During the special enforcement effort, commercial motor vehicle inspectors will highlight the importance of brake systems by conducting inspections of their components and removing trucks and buses from roadways found to have brake-related out-of-service violations. They will remain off the road until the violations are corrected.
Throughout Brake Safety Week, Commercial Vehicle Safety Alliance-certified inspectors will conduct their usual inspections. However, in addition, they will be reporting brake-related inspection and violation data to CVSA, which will compile that data and publish the results this fall.
“The focus of this year’s Brake Safety Week is on the condition of the brake lining and pads,” said CVSA President, Maj.
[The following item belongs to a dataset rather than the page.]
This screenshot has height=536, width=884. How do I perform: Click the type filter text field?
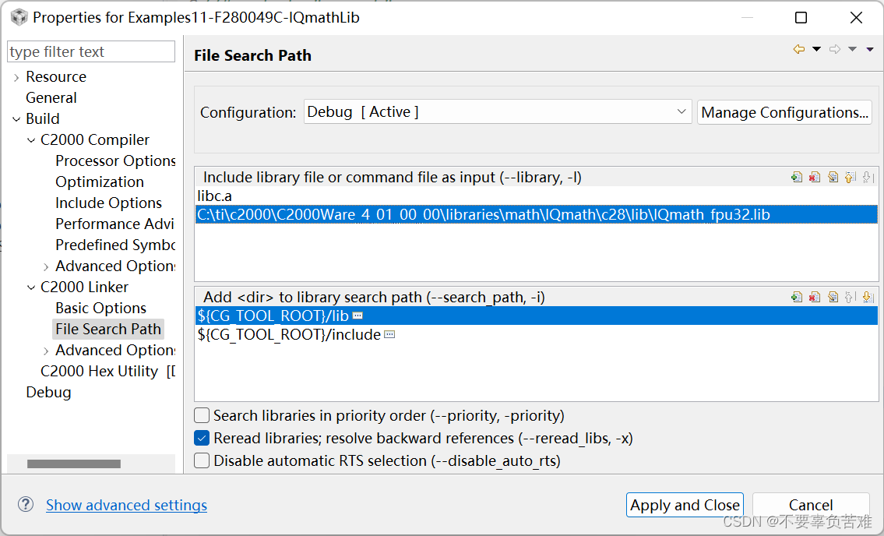[91, 51]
Chris Nordloh with the Texas Department of Public Safety. “Brake lining and pad issues may result in vehicle violations and could affect a motor carrier’s safety rating.”
When inspectors conduct the brake portion of a Level I or Level V Inspection, they will:
- Check for missing, non-functioning, loose or cracked parts.
- Check for contaminated, worn, cracked and missing linings or pads.
- Check for S-cam flipover.
- Listen for audible air leaks around brake components and lines.
- Check that slack adjusters are the same length (from center of S-cam to center of clevis pin) and the air chambers on each axle are the same size.
- Ensure the brake system maintains air pressure between 90-100 psi (620-690 kPa) and measure pushrod travel.
- Inspect for non-manufactured holes (e.g., rust holes, holes created by rubbing or friction, etc.) and broken springs in the spring brake housing section of the parking brake.
- Inspect required brake system warning devices, such as anti-lock braking system malfunction lamp(s) and low air-pressure warning devices.
- Inspect the tractor protection system, including the bleedback system on the trailer.
- Ensure the breakaway system is operable on the trailer.
Brake safety awareness, education and outreach are major elements of the Brake Safety Week campaign.
By being transparent, CVSA aims to remind drivers and motor carriers to take proactive steps to ensure their commercial motor vehicles are safe and compliant with Federal Motor Carrier Safety Regulations. Improperly installed or poorly maintained brake systems can reduce the braking capacity and stopping distance of trucks or buses, posing a serious safety risk.
To prepare, motor carriers and drivers should check CVSA’s vehicle inspection checklist for details on the brake portion of a Level I and Level V Inspection. They also should download CVSA’s 2023 Brake Safety Week flyer for 10 tips on keeping their brake linings and pads healthy, and view inspection procedures and previous brake-safety campaign results.
They also can check CVSA’s eight latest inspection bulletins, which provide important information to augment the existing inspection program.
CVSA’s Operation Airbrake Program is dedicated to improving commercial vehicle brake safety throughout North America. The goal is to reduce the number of highway crashes caused by faulty braking systems on commercial motor vehicles by conducting roadside inspections and educating drivers, mechanics, owner-operators and others on the importance of proper brake inspection, maintenance and operation.
During Brake Safety Day in April, 6,829 commercial motor vehicles were inspected throughout Canada, Mexico and the U.S. Inspectors found brake-related critical vehicle inspection items on 11.3% of the vehicles inspected, indicating they were unfit and unsafe for roadways. As a result, inspectors restricted those 773 commercial motor vehicles from travel until the violations were corrected.